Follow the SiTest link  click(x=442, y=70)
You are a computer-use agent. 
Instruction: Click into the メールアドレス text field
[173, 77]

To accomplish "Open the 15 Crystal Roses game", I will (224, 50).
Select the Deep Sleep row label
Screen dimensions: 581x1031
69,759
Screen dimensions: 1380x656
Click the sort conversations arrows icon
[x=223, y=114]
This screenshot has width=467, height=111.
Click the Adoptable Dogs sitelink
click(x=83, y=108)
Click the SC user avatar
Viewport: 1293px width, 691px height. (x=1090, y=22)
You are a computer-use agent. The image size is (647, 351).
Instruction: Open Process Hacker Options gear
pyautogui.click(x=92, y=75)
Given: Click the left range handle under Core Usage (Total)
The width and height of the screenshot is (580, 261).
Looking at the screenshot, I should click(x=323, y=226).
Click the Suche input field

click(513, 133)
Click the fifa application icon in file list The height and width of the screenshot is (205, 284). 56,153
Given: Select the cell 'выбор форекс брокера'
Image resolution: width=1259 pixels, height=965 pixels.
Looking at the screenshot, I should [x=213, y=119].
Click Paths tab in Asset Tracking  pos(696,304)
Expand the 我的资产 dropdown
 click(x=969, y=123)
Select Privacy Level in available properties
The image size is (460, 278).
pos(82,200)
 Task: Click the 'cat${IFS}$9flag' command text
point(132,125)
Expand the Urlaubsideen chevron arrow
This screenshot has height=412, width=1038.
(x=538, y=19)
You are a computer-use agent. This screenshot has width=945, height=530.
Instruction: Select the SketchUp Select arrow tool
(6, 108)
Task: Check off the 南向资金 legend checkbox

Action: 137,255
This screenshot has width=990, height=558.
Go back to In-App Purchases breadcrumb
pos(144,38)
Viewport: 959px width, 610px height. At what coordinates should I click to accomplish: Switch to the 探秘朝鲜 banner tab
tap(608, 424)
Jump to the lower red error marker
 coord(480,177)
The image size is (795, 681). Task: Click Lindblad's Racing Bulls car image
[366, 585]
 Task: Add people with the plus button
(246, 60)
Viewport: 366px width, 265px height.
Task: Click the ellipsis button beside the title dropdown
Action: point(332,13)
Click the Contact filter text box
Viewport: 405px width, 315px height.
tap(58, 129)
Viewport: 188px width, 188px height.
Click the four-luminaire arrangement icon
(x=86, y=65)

◆ EXERCISE REQUIREMENTS
All lines containing "agent" in the material above should appear in your reply, copied exactly.

◆ ANSWER BOX
You are a computer-use agent. 
You are a computer-use agent. The image size is (647, 351).
You are a computer-use agent. This screenshot has width=945, height=530.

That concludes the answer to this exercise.